Qui infatti, si respira tutta la drammaticità di una città invasa da una neve sporca, macchiata dal fango, dai passi dell'uomo, dalla corruzione, dalla malvagità.
Protagonista del romanzo è Frank, diciannovenne, figlio di Lotte, tenutaria di un bordello. Simenon non colloca, né temporalmente né geograficamente il racconto, ma da molti indizi sparsi nel libro, si reputa possa trattarsi dell'ultimo periodo della seconda guerra mondiale e di territori quali l'Austria o l'Ex Cecoslovacchia. Frank conduce una vita discretamente agiata, non ha problemi nel procurarsi abiti, cibo, soldi, ma questo a Frank non basta, deve assolutamente avere un'arma, una rivoltella. Questo è stato deciso e questo farà. Frank avverte il desiderio di dover uccidere, di capire cosa si prova a levare la vita ad un'altra persona. Sulla sua strada troverà molti amici che si tramuteranno in nemici e viceversa. Ci sarà l'amico di bevute e di donne Kromer, le prostitute al soldo di sua madre, la giovane Sissy, le spie che aiuteranno Frank in una rapina. Il ragazzo cadrà in una spirale di depravazione, delinquenza e criminalità che lo porterà sempre più in basso, sempre più in fondo. Succederà tutto come lui aveva previsto ed organizzato nei minimi dettagli. Un unico barlume di speranza manterrà in vita Frank nel periodo più buio della sua vita, e quella speranza prenderà forma.

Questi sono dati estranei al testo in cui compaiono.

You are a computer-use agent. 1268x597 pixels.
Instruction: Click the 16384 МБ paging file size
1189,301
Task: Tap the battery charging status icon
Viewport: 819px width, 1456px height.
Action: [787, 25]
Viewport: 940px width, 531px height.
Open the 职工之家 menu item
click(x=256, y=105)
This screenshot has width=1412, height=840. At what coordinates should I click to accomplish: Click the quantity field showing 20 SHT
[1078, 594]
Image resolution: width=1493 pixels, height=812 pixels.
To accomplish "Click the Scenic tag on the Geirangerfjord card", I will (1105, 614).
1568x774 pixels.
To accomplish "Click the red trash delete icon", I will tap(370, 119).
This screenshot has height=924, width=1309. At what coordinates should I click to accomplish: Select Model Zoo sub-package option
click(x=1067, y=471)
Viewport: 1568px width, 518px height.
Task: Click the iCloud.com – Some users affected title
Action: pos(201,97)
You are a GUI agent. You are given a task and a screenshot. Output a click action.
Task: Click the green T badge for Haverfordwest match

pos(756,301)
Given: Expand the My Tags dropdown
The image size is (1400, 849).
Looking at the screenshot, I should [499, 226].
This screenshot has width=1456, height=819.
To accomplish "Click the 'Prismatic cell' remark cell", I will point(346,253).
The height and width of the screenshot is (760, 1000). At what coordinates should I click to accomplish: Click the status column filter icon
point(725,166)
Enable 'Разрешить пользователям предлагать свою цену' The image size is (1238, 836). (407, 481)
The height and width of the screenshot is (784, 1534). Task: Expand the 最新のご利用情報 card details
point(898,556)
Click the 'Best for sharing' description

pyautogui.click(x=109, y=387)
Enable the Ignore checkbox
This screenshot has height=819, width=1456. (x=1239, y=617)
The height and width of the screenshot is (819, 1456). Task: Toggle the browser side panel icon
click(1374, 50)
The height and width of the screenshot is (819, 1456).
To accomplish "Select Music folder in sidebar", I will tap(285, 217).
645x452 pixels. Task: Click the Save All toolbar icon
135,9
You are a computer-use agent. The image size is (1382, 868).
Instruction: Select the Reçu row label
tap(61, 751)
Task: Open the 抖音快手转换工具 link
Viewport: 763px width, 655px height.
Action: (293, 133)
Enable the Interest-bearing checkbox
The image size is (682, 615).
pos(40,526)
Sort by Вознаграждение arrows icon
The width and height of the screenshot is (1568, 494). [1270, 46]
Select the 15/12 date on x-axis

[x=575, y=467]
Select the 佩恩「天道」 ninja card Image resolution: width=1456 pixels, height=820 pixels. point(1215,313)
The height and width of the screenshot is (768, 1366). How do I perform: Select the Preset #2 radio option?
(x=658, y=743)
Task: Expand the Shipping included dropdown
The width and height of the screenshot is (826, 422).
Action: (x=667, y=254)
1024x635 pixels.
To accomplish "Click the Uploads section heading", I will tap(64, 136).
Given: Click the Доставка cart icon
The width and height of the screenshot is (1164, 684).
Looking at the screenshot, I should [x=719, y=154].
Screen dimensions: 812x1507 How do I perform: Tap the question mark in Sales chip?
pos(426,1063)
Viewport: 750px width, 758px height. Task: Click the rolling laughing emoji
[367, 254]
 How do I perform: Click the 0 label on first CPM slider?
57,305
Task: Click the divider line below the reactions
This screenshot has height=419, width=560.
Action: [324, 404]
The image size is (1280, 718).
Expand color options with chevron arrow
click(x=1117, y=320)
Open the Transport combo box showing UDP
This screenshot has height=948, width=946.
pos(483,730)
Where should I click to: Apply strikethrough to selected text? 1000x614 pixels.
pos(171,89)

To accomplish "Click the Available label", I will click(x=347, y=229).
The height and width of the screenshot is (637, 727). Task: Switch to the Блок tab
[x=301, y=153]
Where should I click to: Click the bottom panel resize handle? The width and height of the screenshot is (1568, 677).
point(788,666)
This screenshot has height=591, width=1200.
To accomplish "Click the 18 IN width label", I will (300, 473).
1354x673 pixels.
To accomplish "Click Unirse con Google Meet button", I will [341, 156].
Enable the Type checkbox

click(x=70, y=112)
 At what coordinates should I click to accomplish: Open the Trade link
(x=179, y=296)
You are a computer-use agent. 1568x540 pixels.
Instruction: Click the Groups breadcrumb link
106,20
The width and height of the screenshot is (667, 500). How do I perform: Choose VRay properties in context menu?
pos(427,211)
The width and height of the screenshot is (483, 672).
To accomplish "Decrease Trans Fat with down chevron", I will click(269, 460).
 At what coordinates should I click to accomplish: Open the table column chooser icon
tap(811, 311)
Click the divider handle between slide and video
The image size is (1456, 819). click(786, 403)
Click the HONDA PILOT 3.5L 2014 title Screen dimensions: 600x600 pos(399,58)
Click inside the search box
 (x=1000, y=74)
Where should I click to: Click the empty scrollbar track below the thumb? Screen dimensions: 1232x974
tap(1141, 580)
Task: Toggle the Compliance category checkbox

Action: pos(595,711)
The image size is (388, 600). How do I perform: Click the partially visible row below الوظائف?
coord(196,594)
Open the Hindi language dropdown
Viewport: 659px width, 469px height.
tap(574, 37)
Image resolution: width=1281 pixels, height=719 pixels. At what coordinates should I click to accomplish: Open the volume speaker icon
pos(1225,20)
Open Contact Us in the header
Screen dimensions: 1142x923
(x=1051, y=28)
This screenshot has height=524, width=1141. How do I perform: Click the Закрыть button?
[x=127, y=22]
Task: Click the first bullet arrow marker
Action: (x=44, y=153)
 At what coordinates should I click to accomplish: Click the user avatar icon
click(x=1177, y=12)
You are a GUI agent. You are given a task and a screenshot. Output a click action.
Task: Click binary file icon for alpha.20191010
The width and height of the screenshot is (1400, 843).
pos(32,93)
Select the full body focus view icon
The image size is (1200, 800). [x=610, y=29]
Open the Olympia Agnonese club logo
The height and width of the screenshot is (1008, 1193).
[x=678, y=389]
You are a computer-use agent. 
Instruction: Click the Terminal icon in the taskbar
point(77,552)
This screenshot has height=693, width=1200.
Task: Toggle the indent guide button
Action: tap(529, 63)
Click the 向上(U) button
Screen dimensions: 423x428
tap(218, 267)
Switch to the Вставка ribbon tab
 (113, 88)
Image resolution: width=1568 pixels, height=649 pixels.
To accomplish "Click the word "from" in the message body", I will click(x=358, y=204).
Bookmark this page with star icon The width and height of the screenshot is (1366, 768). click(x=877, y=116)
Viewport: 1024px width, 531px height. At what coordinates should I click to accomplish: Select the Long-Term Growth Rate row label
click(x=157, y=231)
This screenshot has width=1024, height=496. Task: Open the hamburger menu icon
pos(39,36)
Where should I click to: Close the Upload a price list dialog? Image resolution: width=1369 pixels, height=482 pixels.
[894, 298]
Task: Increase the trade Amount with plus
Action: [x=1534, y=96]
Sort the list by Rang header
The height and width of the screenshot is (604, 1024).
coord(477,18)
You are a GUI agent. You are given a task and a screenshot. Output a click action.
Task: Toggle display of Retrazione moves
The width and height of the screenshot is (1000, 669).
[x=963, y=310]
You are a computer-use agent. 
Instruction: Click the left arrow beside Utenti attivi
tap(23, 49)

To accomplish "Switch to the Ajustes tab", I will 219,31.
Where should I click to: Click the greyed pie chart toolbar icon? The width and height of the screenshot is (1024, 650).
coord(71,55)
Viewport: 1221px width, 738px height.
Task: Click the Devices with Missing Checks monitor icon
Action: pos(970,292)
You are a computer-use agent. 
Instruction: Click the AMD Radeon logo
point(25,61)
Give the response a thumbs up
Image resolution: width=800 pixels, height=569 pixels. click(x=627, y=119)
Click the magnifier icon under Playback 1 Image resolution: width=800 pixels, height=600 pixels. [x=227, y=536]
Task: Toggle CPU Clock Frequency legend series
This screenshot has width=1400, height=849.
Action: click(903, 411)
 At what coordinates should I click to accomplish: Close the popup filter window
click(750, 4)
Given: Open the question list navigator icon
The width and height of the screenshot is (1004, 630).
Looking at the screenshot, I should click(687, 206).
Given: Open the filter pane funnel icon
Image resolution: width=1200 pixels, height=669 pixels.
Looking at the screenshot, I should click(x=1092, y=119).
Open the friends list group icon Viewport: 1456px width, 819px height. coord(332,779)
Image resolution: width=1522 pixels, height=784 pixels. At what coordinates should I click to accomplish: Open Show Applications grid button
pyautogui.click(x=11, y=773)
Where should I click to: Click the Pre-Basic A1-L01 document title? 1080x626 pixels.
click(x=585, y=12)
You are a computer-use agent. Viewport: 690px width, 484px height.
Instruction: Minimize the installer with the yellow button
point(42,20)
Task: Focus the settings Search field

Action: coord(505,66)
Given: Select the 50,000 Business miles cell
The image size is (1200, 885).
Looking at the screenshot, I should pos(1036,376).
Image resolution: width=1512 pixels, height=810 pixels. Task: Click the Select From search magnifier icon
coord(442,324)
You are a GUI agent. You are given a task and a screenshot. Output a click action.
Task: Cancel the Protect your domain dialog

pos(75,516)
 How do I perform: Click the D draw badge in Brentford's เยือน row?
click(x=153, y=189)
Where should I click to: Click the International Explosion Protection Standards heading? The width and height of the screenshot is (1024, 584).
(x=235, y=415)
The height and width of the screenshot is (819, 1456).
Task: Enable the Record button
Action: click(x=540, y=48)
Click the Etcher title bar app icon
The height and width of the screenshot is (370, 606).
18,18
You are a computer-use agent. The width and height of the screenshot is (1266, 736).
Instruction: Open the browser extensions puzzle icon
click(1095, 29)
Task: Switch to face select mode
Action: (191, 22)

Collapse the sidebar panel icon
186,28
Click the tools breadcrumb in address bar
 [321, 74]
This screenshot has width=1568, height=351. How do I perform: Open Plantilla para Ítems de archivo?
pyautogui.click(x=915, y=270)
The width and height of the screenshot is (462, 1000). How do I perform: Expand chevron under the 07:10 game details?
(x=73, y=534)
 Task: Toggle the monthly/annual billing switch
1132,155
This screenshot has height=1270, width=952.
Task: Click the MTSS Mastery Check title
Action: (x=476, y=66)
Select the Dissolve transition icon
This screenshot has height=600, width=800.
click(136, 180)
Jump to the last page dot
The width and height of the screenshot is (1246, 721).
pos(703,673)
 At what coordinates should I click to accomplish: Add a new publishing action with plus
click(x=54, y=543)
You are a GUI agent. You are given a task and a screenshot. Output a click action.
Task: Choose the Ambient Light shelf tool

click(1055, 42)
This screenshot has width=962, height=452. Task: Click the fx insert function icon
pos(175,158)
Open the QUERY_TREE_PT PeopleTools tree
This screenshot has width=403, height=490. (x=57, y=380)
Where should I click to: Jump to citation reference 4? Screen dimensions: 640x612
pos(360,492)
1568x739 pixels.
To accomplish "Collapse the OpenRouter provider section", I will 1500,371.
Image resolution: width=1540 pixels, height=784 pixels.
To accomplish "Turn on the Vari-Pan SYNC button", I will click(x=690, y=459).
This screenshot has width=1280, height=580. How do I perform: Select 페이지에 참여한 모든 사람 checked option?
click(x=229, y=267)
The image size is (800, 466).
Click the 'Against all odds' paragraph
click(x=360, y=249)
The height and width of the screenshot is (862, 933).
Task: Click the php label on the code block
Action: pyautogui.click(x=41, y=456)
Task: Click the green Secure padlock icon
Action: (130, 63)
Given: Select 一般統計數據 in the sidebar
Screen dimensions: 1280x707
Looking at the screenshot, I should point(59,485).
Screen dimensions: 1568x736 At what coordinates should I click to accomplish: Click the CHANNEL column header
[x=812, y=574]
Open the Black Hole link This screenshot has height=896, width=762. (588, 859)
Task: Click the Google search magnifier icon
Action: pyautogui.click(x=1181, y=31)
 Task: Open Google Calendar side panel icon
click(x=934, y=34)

Ancora una volta, come nella Camera azzurra, Simenon affonda la scrittura nella psiche umana, nei suoi meandri. Frank è un personaggio negativo, o direi quasi assuefatto alla negatività. Ormai vede per lui solo quell'unica possibilità. Non c'è redenzione. Solo nel finale ci sarà la riscoperta di sentimenti positivi, quali la tenerezza, l'amore o il perdono; ma serviranno solo a Frank per acquietare il suo animo ed arrendersi alla volontà dei fatti, fatti che lui ha deliberatamene causato.  
Leggere Simenon è come addentrarsi nella tipica letteratura russa. I personaggi vengono scandagliati attentamente, emergono passioni violente, desideri reconditi, drammi umani. Non è una lettura di svago, è una lettura di approfondimento. Simenon aiuta l'uomo a capire meglio sé stesso, a non aver paura delle debolezze, anche delle sue bassezze e grevità. Non turba, fa riflettere. Mi hanno consigliato in tantissimi L'uomo che guardava passare i treni, qualcuno di voi lo ha letto?